On a recent return trip to Dublin, Ireland, I happily killed some time strolling through the city oasis of St. Stephen’s Green. On my way out of the lush park, I meandered past a statue so familiar it brought me to a screeching halt. There stood a petticoat waistcoat-clad Robert Emmett (1778-1803)–bold jaw, foot forward, ready for battle. Now where I had seen this Irish patriot before?
But, of course. Where else but in DC, where memorials and monuments are so ubiquitous that many get passed without so much as a second glance. I too had been guilty of repeatedly strolling by this mystery man who reigns over a cozy triangular park near Massachusetts Avenue and 24th Street NW, having never stopped to learn his story. I vowed to visit him next time I found myself on embassy-lined Mass Ave.

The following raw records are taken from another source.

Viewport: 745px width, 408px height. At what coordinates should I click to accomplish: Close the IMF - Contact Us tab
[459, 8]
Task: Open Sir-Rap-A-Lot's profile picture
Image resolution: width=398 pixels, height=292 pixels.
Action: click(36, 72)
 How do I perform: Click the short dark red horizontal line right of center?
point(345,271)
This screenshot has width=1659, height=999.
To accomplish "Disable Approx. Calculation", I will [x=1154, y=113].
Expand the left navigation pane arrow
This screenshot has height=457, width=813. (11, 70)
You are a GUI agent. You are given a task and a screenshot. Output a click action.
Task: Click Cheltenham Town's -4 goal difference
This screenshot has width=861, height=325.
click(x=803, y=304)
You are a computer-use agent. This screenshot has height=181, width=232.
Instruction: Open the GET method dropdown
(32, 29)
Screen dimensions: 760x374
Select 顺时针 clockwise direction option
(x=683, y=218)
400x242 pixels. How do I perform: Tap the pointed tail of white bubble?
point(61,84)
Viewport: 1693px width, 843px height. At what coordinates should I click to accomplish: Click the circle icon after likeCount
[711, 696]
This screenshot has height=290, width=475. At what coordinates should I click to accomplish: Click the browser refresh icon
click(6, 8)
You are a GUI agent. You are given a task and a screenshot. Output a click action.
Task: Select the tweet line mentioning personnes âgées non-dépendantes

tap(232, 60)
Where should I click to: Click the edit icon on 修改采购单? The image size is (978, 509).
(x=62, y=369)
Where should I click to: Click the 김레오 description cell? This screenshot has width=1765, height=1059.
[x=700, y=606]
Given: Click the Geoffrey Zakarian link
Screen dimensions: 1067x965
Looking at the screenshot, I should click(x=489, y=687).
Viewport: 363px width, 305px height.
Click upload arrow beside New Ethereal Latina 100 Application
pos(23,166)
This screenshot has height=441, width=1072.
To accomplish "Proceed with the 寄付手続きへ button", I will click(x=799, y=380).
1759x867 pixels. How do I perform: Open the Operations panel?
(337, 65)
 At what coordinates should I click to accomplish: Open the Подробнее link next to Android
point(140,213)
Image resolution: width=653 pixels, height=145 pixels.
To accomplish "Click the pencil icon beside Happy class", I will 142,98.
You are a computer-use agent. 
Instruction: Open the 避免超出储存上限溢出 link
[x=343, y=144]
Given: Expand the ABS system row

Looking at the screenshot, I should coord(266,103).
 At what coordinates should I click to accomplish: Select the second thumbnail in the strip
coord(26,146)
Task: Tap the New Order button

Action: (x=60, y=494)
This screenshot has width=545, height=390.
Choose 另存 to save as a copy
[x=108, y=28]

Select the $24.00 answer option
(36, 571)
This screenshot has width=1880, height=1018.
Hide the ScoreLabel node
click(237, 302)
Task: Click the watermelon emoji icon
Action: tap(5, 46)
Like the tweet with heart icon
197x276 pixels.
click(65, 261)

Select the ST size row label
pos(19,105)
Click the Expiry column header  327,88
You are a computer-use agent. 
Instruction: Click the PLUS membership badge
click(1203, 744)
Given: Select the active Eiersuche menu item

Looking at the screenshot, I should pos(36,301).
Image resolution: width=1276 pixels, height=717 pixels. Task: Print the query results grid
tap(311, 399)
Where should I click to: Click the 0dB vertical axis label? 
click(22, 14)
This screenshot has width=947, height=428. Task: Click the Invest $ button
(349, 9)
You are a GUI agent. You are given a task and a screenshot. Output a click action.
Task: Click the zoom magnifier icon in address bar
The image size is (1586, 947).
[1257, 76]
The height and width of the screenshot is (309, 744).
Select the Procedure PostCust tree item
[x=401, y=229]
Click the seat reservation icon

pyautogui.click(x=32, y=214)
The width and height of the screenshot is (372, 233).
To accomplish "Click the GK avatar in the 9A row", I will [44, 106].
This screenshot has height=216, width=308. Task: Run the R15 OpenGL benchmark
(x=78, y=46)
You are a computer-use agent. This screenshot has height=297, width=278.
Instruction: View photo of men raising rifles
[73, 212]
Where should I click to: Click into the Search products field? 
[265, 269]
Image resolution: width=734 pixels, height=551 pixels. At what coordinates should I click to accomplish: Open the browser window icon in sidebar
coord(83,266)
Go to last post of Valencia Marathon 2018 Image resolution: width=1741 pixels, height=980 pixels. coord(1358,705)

Nestled beneath the branches of a Yoshino cherry tree, the DC Emmet stands on a granite pedestal just a few blocks from the Irish Embassy. This “boy martyr of Erin” appears mid-speech, one hand open in rhetorical gesture, the other somewhat clenched to display his “revolutionary spirit.” Emett’s father instilled in his sons a passion for Irish independence at a time when men and women-Catholic and Protestant-fought for freedom from Britain. Trinity College expelled the young Robert for his involvement in the 1798 rebellion and, in 1802, Emmet traveled to France as a member of the United Irishmen’s Party. Here he unsuccessfully appealed for French aid from Napoleon and Talleyrand. The following summer Emmet led an uprising outside of Dublin that British troops swiftly crushed. Emmet was executed (either hung or beheaded, accounts vary) on September 20, 1803 at the ripe age of 25.